→ **Objective**
Format every line of the rows below as a Markdown table with the columns No. and Line, numbering the lines in order and leaving out blank lines.

→ **Records for the exercise**
....................

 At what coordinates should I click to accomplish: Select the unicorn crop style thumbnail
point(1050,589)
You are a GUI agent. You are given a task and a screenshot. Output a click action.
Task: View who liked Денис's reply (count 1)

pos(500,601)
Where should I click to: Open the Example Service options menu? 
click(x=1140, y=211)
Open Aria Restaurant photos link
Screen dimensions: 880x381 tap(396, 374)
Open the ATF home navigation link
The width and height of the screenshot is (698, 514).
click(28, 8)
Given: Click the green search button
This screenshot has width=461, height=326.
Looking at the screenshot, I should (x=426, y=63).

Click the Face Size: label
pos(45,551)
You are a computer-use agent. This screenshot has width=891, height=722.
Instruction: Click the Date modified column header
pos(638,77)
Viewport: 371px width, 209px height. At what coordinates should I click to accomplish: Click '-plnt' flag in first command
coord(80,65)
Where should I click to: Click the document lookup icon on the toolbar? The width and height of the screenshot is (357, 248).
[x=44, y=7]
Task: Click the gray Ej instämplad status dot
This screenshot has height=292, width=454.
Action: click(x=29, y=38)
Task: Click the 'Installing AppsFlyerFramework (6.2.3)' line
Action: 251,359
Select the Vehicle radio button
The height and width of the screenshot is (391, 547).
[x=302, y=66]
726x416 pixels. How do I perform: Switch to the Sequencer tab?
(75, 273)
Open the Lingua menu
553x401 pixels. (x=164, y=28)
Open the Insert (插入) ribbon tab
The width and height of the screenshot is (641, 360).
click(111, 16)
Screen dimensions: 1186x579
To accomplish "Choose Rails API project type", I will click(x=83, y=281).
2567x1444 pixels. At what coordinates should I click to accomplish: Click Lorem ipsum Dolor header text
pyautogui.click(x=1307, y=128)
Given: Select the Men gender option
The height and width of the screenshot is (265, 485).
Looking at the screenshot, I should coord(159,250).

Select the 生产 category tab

....................

→ **The completed task**
| No. | Line |
|---|---|
| 1 |  At what coordinates should I click to accomplish: Select the unicorn crop style thumbnail |
| 2 | point(1050,589) |
| 3 | You are a GUI agent. You are given a task and a screenshot. Output a click action. |
| 4 | Task: View who liked Денис's reply (count 1) |
| 5 | pos(500,601) |
| 6 | Where should I click to: Open the Example Service options menu?  |
| 7 | click(x=1140, y=211) |
| 8 | Open Aria Restaurant photos link |
| 9 | Screen dimensions: 880x381 tap(396, 374) |
| 10 | Open the ATF home navigation link |
| 11 | The width and height of the screenshot is (698, 514). |
| 12 | click(28, 8) |
| 13 | Given: Click the green search button |
| 14 | This screenshot has width=461, height=326. |
| 15 | Looking at the screenshot, I should (x=426, y=63). |
| 16 | Click the Face Size: label |
| 17 | pos(45,551) |
| 18 | You are a computer-use agent. This screenshot has width=891, height=722. |
| 19 | Instruction: Click the Date modified column header |
| 20 | pos(638,77) |
| 21 | Viewport: 371px width, 209px height. At what coordinates should I click to accomplish: Click '-plnt' flag in first command |
| 22 | coord(80,65) |
| 23 | Where should I click to: Click the document lookup icon on the toolbar? The width and height of the screenshot is (357, 248). |
| 24 | [x=44, y=7] |
| 25 | Task: Click the gray Ej instämplad status dot |
| 26 | This screenshot has height=292, width=454. |
| 27 | Action: click(x=29, y=38) |
| 28 | Task: Click the 'Installing AppsFlyerFramework (6.2.3)' line |
| 29 | Action: 251,359 |
| 30 | Select the Vehicle radio button |
| 31 | The height and width of the screenshot is (391, 547). |
| 32 | [x=302, y=66] |
| 33 | 726x416 pixels. How do I perform: Switch to the Sequencer tab? |
| 34 | (75, 273) |
| 35 | Open the Lingua menu |
| 36 | 553x401 pixels. (x=164, y=28) |
| 37 | Open the Insert (插入) ribbon tab |
| 38 | The width and height of the screenshot is (641, 360). |
| 39 | click(111, 16) |
| 40 | Screen dimensions: 1186x579 |
| 41 | To accomplish "Choose Rails API project type", I will click(x=83, y=281). |
| 42 | 2567x1444 pixels. At what coordinates should I click to accomplish: Click Lorem ipsum Dolor header text |
| 43 | pyautogui.click(x=1307, y=128) |
| 44 | Given: Select the Men gender option |
| 45 | The height and width of the screenshot is (265, 485). |
| 46 | Looking at the screenshot, I should coord(159,250). |
| 47 | Select the 生产 category tab |